Attitudes toward the behavior, subjective norms, and perceived behavioral control jointly lead to the formation of a behavioral intention. The relative weight or importance of each of these determinants of intention can vary from behavior to behavior and from population to population. However, as a general rule, the more favorable the attitude and subjective norm, and the greater the perceived control, the stronger the person's intention to perform the behavior in question. Finally, given a sufficient degree of actual control over the behavior, people are expected to carry out their intentions when the opportunity arises. Intention is thus assumed to be the immediate antecedent of behavior. However, because many behaviors pose difficulties of execution, the TPB stipulates that degree of control moderates the effect of intention on behavior: Intentions are expected to result in corresponding behavior to the extent that the individual has volitional control over performance of the behavior.

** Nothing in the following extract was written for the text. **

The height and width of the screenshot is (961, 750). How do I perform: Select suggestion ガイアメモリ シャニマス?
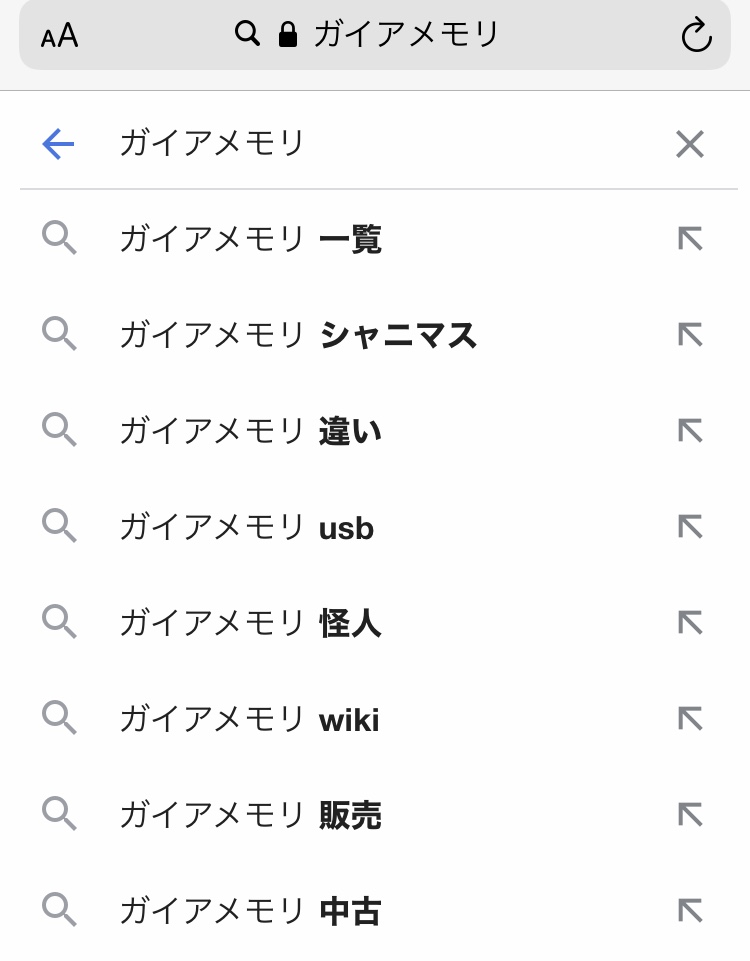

Beliefs serve a crucial function in the TPB; they represent the information people have about the behavior, and it is this information that ultimately guides their behavioral decisions. According to the TPB, human social behavior is reasoned or planned in the sense that people take into account the behavior's likely consequences, the normative expectations of important social referents, and factors that may facilitate or impede performance. Although the beliefs people hold may be unfounded or biased, their attitudes, subjective norms, and perceptions of behavioral control are thought to follow reasonably from their readily accessible beliefs, to produce a corresponding behavioral intention, and finally to result in behavior that is consistent with the overall tenor of the beliefs. However, this should not be taken to imply deliberate, effortful retrieval of information and construction of intention prior to every behavior. After a person has at least minimal experience with a behavior, his or her attitude, subjective norm, and perceived behavioral control are assumed to be available automatically and to spontaneously produce a behavioral intention.

In sum, the behavioral, normative, and control beliefs that are readily accessible in memory serve as the fundamental explanatory constructs in the TPB. Examination of accessible beliefs provides substantive information about the considerations that guide people's behavior and can thus also serve as the basis for interventions designed to change behavior.